Disabled Actors Not Gleeful

LOS ANGELES — The glee club members twirl their wheelchairs to the tune of "Proud Mary" and in joyful solidarity with Artie, the fellow performer who must use his chair even when the music stops.

The scene in Wednesday's episode of the hit Fox series "Glee," which regularly celebrates diversity and the underdog, is yet another uplifting moment — except to those in the entertainment industry with disabilities and their advocates.

For them, the casting of a non-disabled actor to play the paraplegic high school student is another blown chance to hire a performer who truly fits the role.

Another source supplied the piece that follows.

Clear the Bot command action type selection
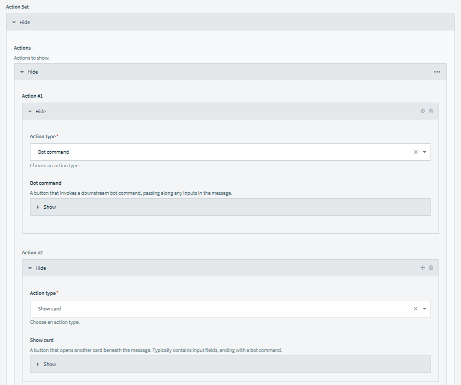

"I think there's a fear of litigation, that a person with disabilities might slow a production down, fear that viewers might be uncomfortable," said Robert David Hall, longtime cast member of CBS' "CSI: Crime Scene Investigation."

All of that is nonsense, said Hall: "I've made my living as an actor for 30 years and I walk on two artificial legs."

Hall, 61, chair of a multi-union committee for performers with disabilities, is part of a small band of such steadily working actors on TV that includes Daryl "Chill" Mitchell, star of Fox's "Brothers"; teenager RJ Mitte of AMC's "Breaking Bad"; and ABC's "Private Practice" newcomer Michael Patrick Thornton.

Veteran actress Geri Jewell, who has cerebral palsy, appeared on HBO's now-departed "Deadwood."
Mitchell, 44, whose credits included "Veronica's Closet" and the film "Galaxy Quest" before he was injured in a motorcycle accident and "Ed" after he began using a wheelchair, is also a producer on the Sunday sitcom that's in need of higher ratings if it is to survive.

For Mitchell, "Brothers" represents more than just another show: He calls it "a movement" that deserves support from the wider disabled community as well as the industry.

"This is what my life is. This is what I want the world to see," he said. "I want to hold the networks accountable. If I can come out and do what I'm doing, they can come to the table."

It's not just TV that falls short of what Mitchell and others seek, including auditioning those with disabilities for roles that echo their situation and for roles in which it is irrelevant. (Then it's up to them to prove they deserve the job, Hall said.)